1. Clone and install

git clone https://github.com/your-username/sql-analyst.git
cd sql-analyst
pip install -r requirements.txt

2. Set your API key

# macOS / Linux
export ANTHROPIC_API_KEY=sk-ant-...

# Windows (PowerShell)
$env:ANTHROPIC_API_KEY="sk-ant-..."

3. Run

uvicorn main:app --reload

On first start the server seeds db/sales.db automatically. Open http://localhost:8000 to use the chat UI.

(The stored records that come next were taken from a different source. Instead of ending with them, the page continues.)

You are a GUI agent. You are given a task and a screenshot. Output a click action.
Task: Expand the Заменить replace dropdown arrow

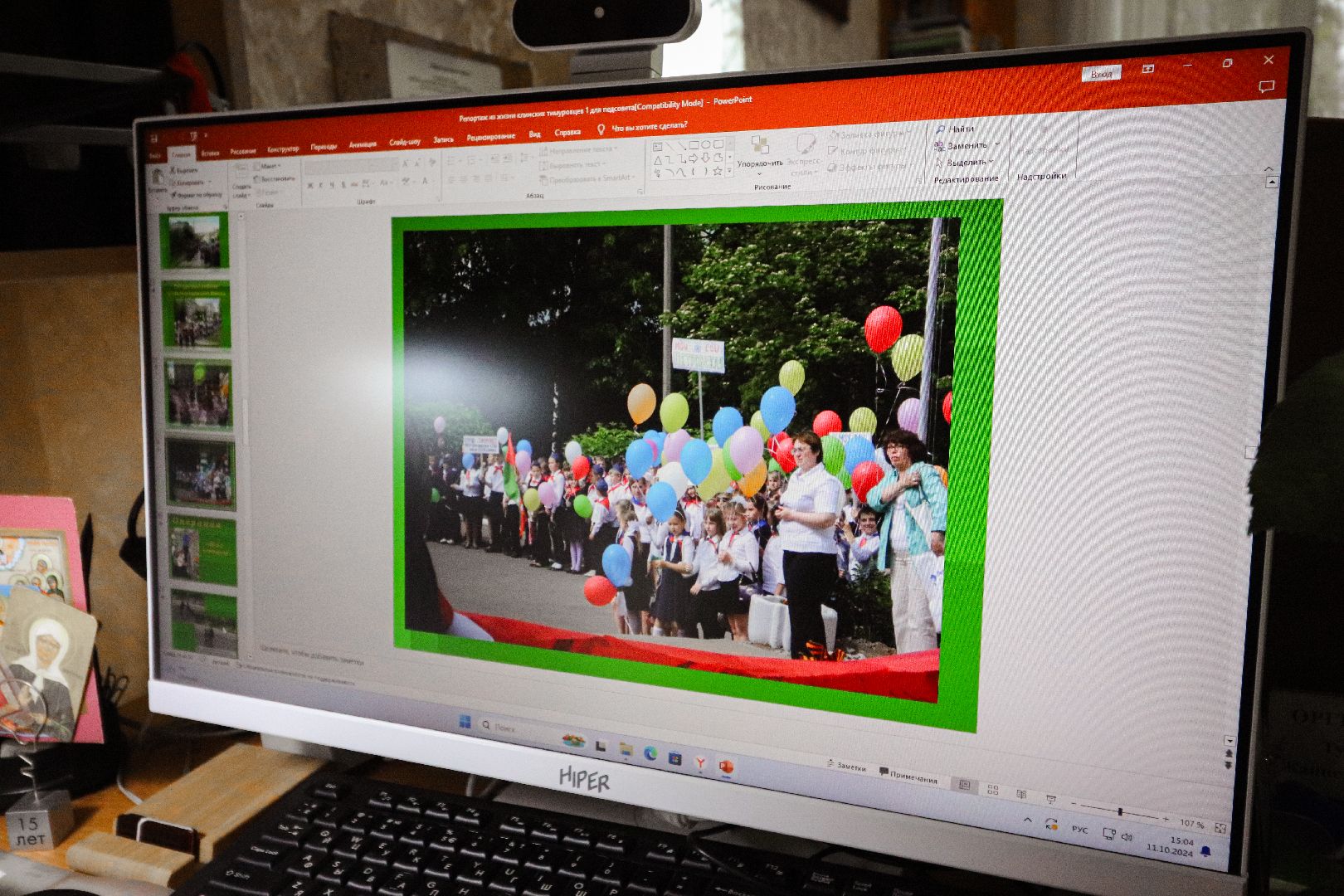[x=997, y=145]
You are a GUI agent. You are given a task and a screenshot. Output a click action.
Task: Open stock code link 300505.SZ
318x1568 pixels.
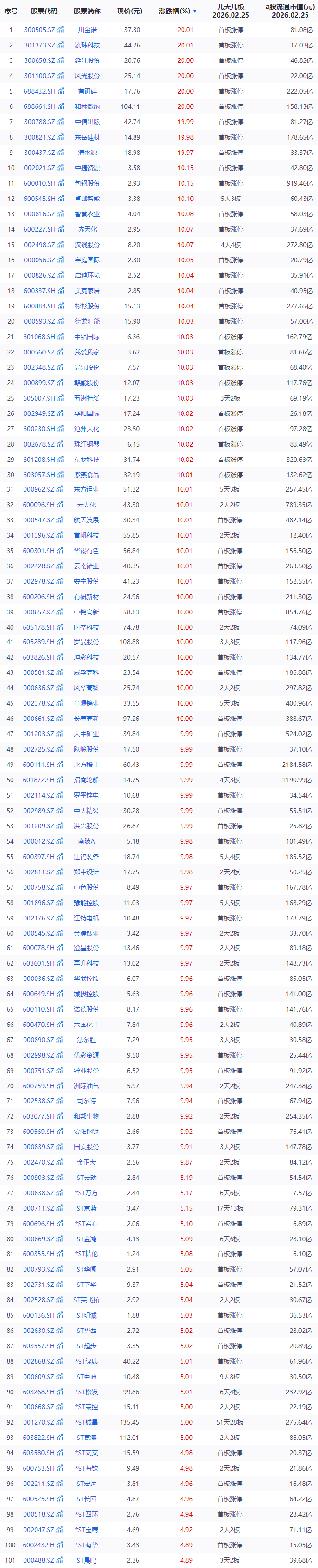(x=39, y=30)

To reset the database at any time:

python db/seed.py --force

API reference

Method Endpoint Description
POST /chat Send a message; returns text, SQL, chart, tool trace
POST /reset Clear conversation history for a session
GET /schema Return live DB schema (tables + columns + row counts)
GET /health Liveness check

POST /chat request body

{
  "message": "Top 5 products by revenue",
  "session_id": "optional-uuid-for-multi-turn"
}

POST /chat response

{
  "session_id": "uuid",
  "text": "The top 5 products by revenue are...",
  "sql_used": "SELECT p.name, SUM(...) FROM ...",
  "chart_b64": "iVBORw0KGgo...",
  "tool_calls": [
    {"tool": "get_schema", "input": {}},
    {"tool": "run_sql",    "input": {"query": "SELECT ..."}}
  ],
  "turn": 2
}

Dataset

The seed script generates a reproducible fictional sales dataset (random.seed(42)):

Table Rows Description
regions 5 North America, Europe, APAC, LatAm, Middle East
customers 200 Name, email, region, join date
products 15 Electronics, Furniture, Stationery, Training
orders 1 200 Customer, date, status (completed / pending / cancelled)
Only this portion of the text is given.